TO DO.
If a line in the data below includes the string "sidebar", please return a copy of it.

DATASET CONTENT.
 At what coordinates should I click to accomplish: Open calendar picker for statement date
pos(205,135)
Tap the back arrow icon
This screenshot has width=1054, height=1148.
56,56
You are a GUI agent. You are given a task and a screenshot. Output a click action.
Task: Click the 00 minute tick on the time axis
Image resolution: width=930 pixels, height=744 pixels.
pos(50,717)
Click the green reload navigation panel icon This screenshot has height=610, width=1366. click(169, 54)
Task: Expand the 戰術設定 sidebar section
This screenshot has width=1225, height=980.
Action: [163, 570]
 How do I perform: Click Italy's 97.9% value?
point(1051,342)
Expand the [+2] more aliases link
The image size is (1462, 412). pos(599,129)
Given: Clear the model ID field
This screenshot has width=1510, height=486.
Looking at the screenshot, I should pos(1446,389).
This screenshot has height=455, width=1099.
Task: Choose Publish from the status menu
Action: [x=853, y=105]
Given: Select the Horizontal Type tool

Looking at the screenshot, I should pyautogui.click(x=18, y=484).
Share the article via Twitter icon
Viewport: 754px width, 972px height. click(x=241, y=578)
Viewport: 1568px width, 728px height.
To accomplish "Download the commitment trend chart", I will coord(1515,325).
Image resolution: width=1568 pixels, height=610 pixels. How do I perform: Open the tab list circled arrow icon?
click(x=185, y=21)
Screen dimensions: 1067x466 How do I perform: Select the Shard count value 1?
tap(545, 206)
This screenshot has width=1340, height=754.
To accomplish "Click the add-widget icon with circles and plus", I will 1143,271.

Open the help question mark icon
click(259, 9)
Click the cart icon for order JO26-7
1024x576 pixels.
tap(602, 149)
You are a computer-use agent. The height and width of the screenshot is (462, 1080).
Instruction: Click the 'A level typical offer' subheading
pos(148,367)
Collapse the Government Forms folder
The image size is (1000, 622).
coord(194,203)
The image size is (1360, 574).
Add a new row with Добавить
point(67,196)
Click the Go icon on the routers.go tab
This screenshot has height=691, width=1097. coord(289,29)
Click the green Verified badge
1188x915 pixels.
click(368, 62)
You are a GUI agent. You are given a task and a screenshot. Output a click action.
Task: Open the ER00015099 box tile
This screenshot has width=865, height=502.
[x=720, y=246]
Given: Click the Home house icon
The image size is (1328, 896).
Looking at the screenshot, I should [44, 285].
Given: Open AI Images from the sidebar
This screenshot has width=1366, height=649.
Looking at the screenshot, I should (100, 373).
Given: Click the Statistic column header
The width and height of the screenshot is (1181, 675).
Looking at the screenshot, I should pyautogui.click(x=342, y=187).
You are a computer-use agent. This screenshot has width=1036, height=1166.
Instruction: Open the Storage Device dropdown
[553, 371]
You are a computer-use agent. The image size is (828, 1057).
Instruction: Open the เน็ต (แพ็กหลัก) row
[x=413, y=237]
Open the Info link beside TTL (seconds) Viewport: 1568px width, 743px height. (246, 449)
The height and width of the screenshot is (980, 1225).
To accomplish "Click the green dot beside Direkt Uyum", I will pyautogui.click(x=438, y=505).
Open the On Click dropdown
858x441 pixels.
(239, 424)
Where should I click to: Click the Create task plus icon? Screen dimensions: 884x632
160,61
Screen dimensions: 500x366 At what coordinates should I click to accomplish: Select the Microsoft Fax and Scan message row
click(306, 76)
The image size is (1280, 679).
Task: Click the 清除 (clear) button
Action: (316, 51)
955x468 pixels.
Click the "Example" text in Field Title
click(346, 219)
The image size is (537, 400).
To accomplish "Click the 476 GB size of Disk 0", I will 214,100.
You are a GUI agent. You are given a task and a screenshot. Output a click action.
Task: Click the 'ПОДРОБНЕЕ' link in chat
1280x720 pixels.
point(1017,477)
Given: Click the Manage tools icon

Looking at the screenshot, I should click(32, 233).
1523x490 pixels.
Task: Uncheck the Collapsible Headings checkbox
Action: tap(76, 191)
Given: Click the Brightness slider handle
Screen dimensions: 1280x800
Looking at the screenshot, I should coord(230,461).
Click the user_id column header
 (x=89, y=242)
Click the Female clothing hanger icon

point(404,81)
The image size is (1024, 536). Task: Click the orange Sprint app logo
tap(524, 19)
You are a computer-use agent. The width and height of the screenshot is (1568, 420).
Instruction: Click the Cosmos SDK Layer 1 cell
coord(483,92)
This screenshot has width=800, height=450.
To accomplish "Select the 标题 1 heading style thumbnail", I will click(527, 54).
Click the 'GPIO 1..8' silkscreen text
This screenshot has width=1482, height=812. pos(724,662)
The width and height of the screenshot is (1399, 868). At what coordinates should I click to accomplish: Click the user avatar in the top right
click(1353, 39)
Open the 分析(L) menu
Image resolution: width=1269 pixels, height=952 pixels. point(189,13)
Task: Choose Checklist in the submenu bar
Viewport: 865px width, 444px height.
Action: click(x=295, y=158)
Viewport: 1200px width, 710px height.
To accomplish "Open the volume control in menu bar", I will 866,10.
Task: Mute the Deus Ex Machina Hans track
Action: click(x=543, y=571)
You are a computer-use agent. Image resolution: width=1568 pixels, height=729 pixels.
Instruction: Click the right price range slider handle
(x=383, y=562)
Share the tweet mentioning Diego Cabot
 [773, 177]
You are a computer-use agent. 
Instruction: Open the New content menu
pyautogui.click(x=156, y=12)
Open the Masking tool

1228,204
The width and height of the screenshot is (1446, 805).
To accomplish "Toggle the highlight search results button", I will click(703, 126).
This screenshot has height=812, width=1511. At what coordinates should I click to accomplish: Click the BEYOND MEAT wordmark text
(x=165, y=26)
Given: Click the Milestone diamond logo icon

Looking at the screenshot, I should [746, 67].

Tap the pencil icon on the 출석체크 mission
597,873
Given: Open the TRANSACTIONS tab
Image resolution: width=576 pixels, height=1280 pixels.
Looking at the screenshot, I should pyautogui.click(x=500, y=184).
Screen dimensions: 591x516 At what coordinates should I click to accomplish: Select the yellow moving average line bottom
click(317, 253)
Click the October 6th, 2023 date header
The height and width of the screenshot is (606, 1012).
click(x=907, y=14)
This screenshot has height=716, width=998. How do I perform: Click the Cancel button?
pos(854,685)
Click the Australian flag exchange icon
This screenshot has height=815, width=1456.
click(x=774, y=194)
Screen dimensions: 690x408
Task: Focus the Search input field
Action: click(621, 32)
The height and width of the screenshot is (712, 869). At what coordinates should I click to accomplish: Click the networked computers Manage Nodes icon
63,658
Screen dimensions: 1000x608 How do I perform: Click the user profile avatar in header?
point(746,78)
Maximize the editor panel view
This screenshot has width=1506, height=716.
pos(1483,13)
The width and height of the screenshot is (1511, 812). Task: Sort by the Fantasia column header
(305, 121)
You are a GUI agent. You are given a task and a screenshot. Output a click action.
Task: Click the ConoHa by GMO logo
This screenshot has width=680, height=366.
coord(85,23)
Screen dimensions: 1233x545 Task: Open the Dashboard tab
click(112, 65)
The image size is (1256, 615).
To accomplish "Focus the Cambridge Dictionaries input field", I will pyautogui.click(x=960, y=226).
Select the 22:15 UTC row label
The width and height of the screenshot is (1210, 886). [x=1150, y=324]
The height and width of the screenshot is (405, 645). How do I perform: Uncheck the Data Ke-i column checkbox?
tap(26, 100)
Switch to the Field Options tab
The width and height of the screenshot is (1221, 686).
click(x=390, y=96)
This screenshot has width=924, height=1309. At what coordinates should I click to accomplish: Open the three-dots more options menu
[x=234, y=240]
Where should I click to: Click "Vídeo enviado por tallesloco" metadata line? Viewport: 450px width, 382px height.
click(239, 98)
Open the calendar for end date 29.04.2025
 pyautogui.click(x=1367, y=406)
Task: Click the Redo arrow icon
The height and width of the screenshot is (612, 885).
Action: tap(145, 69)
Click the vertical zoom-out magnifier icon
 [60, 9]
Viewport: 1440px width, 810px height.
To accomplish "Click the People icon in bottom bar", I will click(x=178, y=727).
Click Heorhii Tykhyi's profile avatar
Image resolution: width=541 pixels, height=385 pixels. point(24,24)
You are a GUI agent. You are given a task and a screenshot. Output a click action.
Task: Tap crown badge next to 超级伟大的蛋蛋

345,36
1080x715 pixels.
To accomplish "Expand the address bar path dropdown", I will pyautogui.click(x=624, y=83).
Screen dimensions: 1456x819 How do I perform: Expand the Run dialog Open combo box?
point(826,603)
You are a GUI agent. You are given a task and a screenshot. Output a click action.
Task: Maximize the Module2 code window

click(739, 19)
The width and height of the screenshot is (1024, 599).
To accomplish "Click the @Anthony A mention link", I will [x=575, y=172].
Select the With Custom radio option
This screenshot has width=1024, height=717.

SOLUTION BELOW.
Task: Expand the 戰術設定 sidebar section
Given: Open AI Images from the sidebar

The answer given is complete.